Extended Data Fig. 9: Dual CTLA-4/PD-1 blockade does not control or delay viral rebound after ATI.

The delay in viral rebound by ICB was analyzed as the average number of days until detectable viral loads were observed in plasma with RT-qPCR. Plasma viral loads following ATI are shown for individual RMs by ICB: (b) control, (c) αCTLA-4, (d) αPD-1, (e) combined blockade, and (f) BsAb. Mamu-A^*01⁺ RMs are shown with a bold connecting line and animals with prior ICB-related viral reactivation in plasma are represented as closed data points.
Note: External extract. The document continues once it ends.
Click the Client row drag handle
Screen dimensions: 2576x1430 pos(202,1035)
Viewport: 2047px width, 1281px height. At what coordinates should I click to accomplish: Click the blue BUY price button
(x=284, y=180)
The dotted horizontal line indicates the PCR assay limit of detection, with undetectable events plotted as 30 copies/mL. (g) Plasma viral loads following ATI were averaged by ICB and are shown with the mean as the solid line in bold and the s.e.m. represented by the color-matched shaded region. (h) The attenuation in set-point plasma viremia was analyzed between chronic infection (d52 p.i.) and following rebound (d170 post-ATI, p.A.). Population sizes are as follows for all viral load and rebound delay analyses: controls (n=6), black; αCTLA-4 (n=6), blue; αPD-1 (n=6), pink; combined blockade (n=7), red; and BsAb (n=8), purple. (i) By 12 replicate reaction RT-qPCR, the number of cell-associated SIV-RNA copies per 10⁶ cells was quantified in axillary LN at necropsy: controls (n=6), αCTLA-4 (n=6), αPD-1 (n=5), combined blockade (n=6), and BsAb (n=7). Averaged data are presented as the mean ± s.e.m., and were analyzed with a two-sided (g) two-way ANOVA with Dunnett’s correction for multiple comparisons or (a,h,i) a Mann-Whitney U test and/or Wilcoxon ranked sign test. Color-coded statistical asterisks indicate significance between control animals and the treatment group of that color. *, p<0.05; **, p<0.01; ***, p<0.001; ****, p<0.0001.